Bak-Coleman:The one thing that the fossil fuel industry did, as well as the Sackler family of opioid companies with their tobacco products, was to try and create uncertainty. This is their aim — to create enough uncertainty and doubt in order to get rid of regulations.
Then you place little patches of nicotine on the cigarettes. A filter is placed on cigarettes to make sure it’s safe. The companies seem to be following the exact same strategy, I believe.
The July 17, 2017 Facebook press release was full of half-baked statistics. It’s hard to believe that 85% of Facebook users are interested in vaccines.
GW: What are you calling for? Evidence-based stewardship of communications networks. What is that?
Bak-Coleman:We are urging scientists to think about the systems and what it does well. Then we can make educated decisions for the public as well as regulators about social systems.
Scientists still don’t know the fundamental elements of how to build a communication network that works at scale and is profitable for companies. We need to find out these things.
Far from advocating technocracy and elite-driven social networks, we are not advocating them. Our goal is to help society make informed decisions about the structure of social media.
GW: If social media are no longer the primary source of misinformation, what implications does this have for society?
Bak-Coleman:This problem can be solved, and then many other problems will also be resolved. It shouldn’t take long to get leaders elected who advocate basic public health policies if we have an information system that is healthy. People should be able to receive safe, healthy and effective vaccinations.

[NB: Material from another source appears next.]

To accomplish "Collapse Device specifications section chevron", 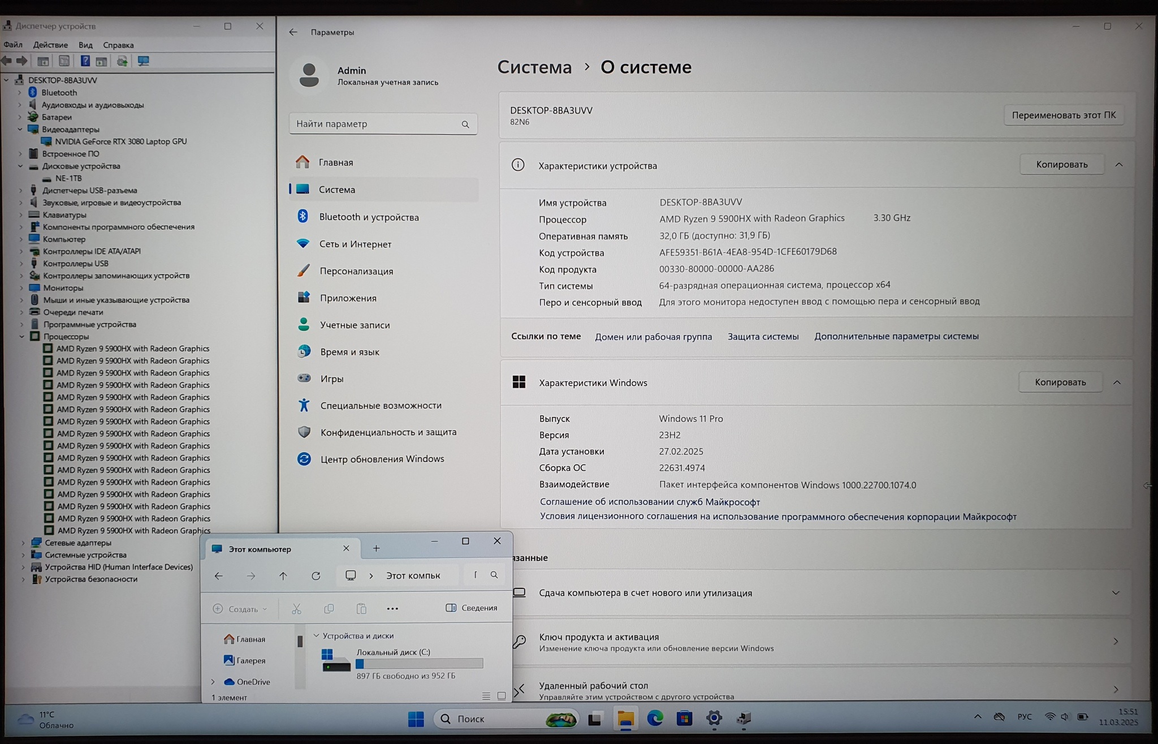I will coord(1118,165).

So, while it’s a difficult problem, it’s not impossible to solve. However, a large part of why climate change [is so hard] to respond to is that we don’t fully understand collective behavior, and this is what we are trying to do.
Although it is an urgent problem, we have the potential to make significant progress. It might not all be about creating utopia. But it can be as simple as changing recommendation algorithms to ensure more people are vaccinated. Or it could also be stopping radicalization or genocide.
Even though the large healthy ecosystem may be far away, we can still make tangible progress.